Roto: Like I said, it’s less of a competition and more who you are, really, because they’re a certain kind of people who will be better surgeons or better doctors and it has nothing to do with operating the robot itself. It’s kind of a competition even for the medical residents, but for a gamer, being inside a game, it’s a competition for these kind of tasks.

So, I think, we’ll see in the near future many more articles like this or they’ll actually find gamers to be much better than people who mastered their kind of work and certain aspects of their work because [they’re] games, because they’re fun, because they’re competitive in because they make you look at certain things differently and they make you better at these kinds of things, just like MMOs gets you better social skills.

Icel: That’s kind of weird, actually.

Roto: No. I mean, for example, when you play WoW and you’re going into a dungeon or an instance or doing a Boss , in any MMO really, you can’t do it by yourself. You have to rely on your teammates. You have to give them power to do stuff and you have the assurance, you think you have the assurance that they’ll do their best. So, this reliance is much better than what you find in life, where people are competing with each other even when they need to work as a team. So, I find it very likely, as we said before, that this kind of thing is better for gamers.

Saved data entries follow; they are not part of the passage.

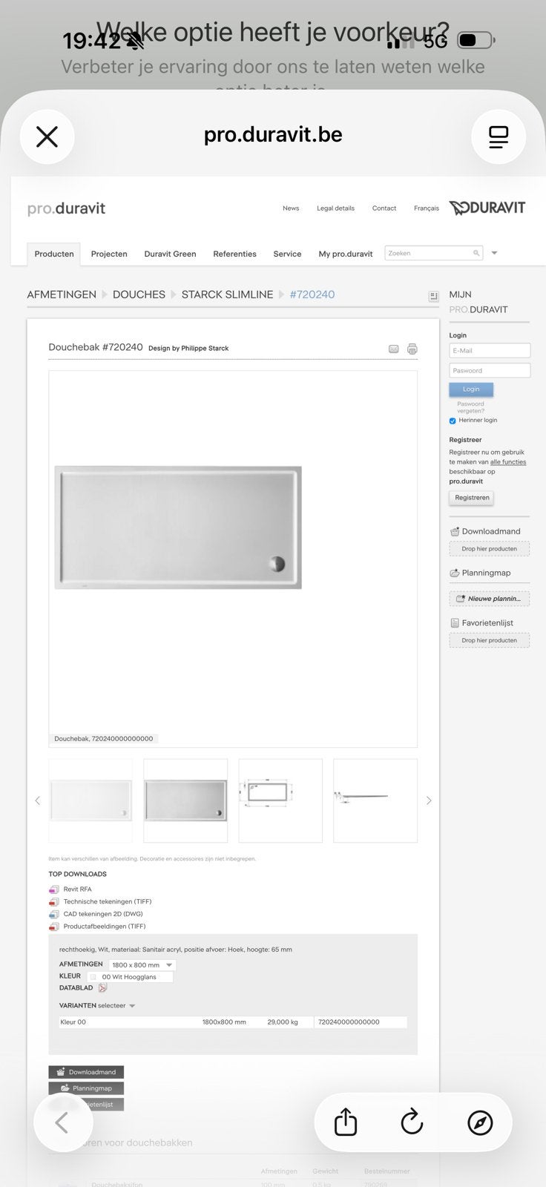The height and width of the screenshot is (1187, 546).
Task: Click the Registreren button
Action: (472, 498)
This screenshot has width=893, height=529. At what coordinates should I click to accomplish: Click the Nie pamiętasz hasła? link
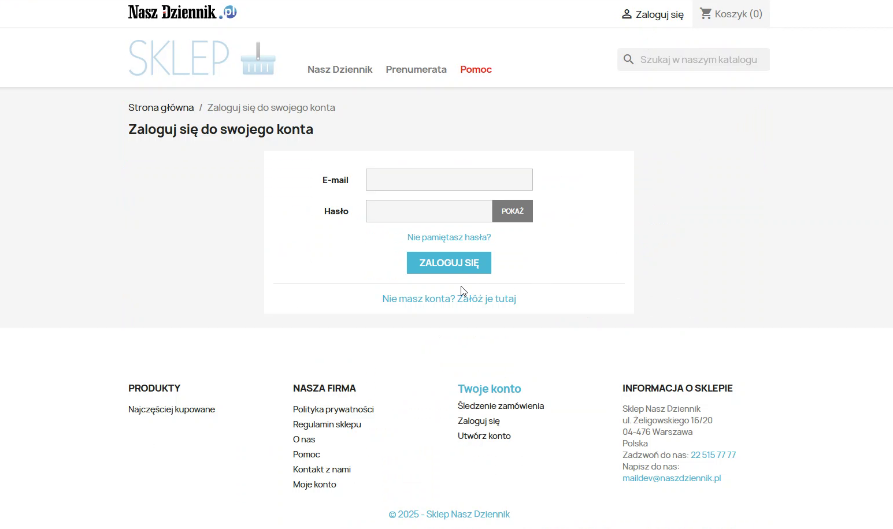tap(449, 237)
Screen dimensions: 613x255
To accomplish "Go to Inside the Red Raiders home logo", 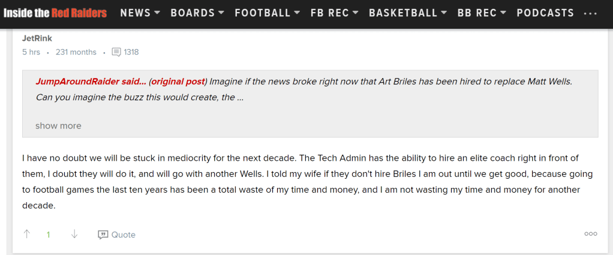I will [55, 13].
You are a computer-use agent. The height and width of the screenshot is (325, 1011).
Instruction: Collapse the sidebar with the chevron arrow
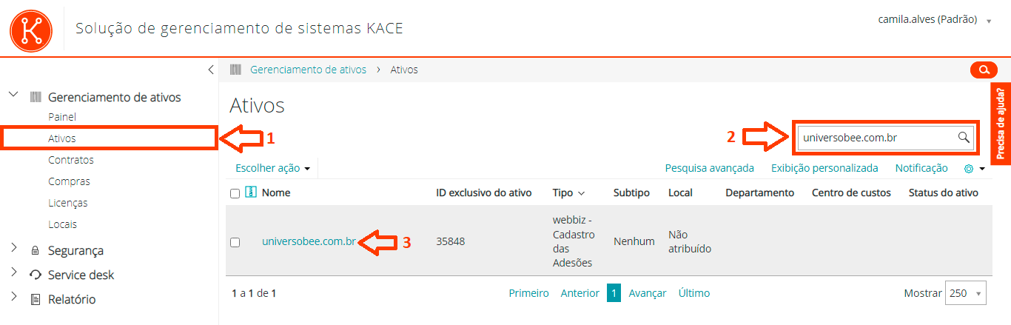click(x=211, y=70)
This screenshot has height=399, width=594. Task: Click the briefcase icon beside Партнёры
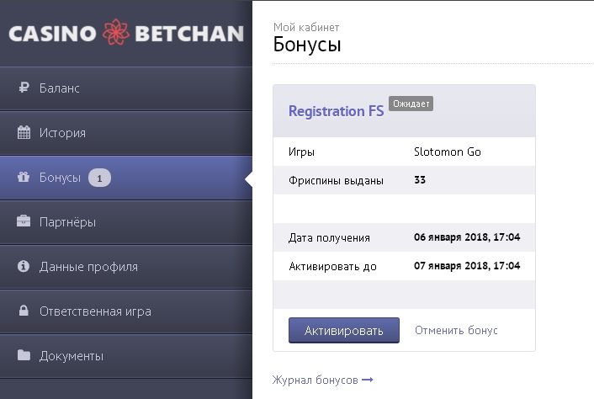[x=24, y=222]
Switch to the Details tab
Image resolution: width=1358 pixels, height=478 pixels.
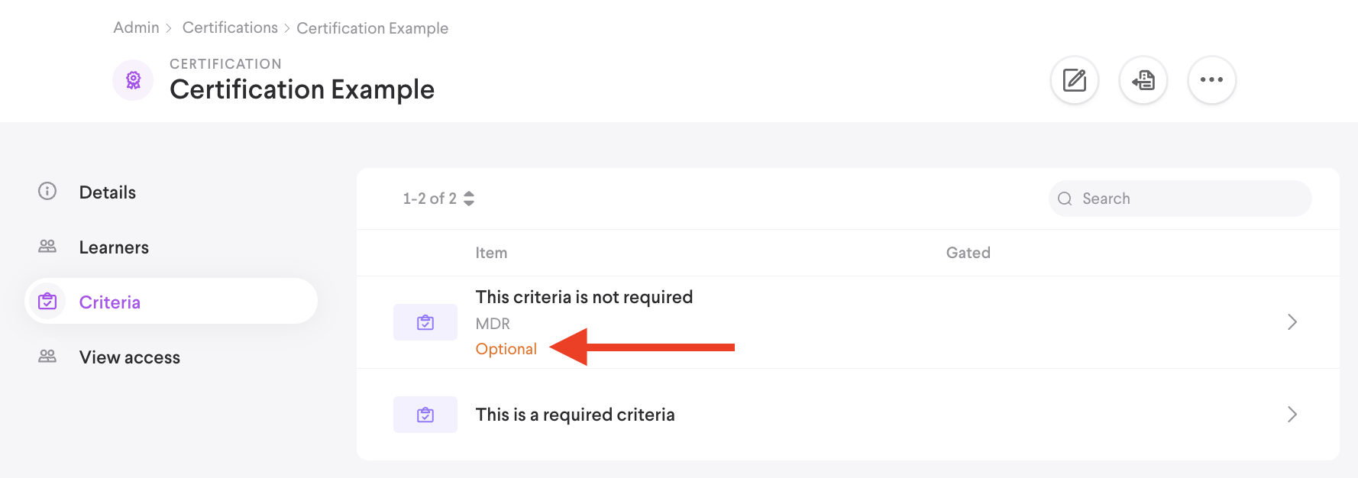(x=108, y=192)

For example, if we look at people who solve puzzles, they’ll be better in solving certain puzzles in work, even in software engineering where there is not a puzzle but a recursive algorithm and other things that you need to solve, like puzzles. There’ll be better at it.

Icel: There’s the famous case of the game “Fold It”, the gameification of the Fold@Home Project, which, in order to solve the structure of proteins, they have grid computing system making hundreds of thousands and millions of tests. They took some of the later stages of stuff the computer did and put it into a puzzle game called “Fold It” and asked people to try and solve how the protein folds. Then, they presented the findings at some convention and found out that a group of gamers managed to solve the problem of folding certain proteins a lot faster than professors that work at it all their lives.

Roto: And, in some cases, even better because there were some puzzles which gamers solved and only they solved it and the mystery that the professor was puzzled by for years, they just solved in this conference.

And they solved it and professors found it to be very reliable. I mean, they had changed some stuff to match how proteins really work but they helped solve some of these puzzles. It’s amazing. I think you’ll find gamers to be better in some aspects and I think that what we think about gamers nowadays is that they become violent and they become socially awkward and stuff are an exaggeration and some of them, not lies, but misconceptions about this whole thing.

Icel: Well, as gaming becomes more mainstream, these things will become less frequent, I guess, although some of these misconceptions and stereotypes are being made by people like politicians. You heard about the case of the state representative, a woman who claimed to be a state representative in the US, she was accused of playing World of Warcraft and they say that this disqualified her from running for state representative. That was their campaign.

Roto: Wow. No. I never heard of it and I think this is just wrong.

Icel: That’s all we can say, “It’s wrong.”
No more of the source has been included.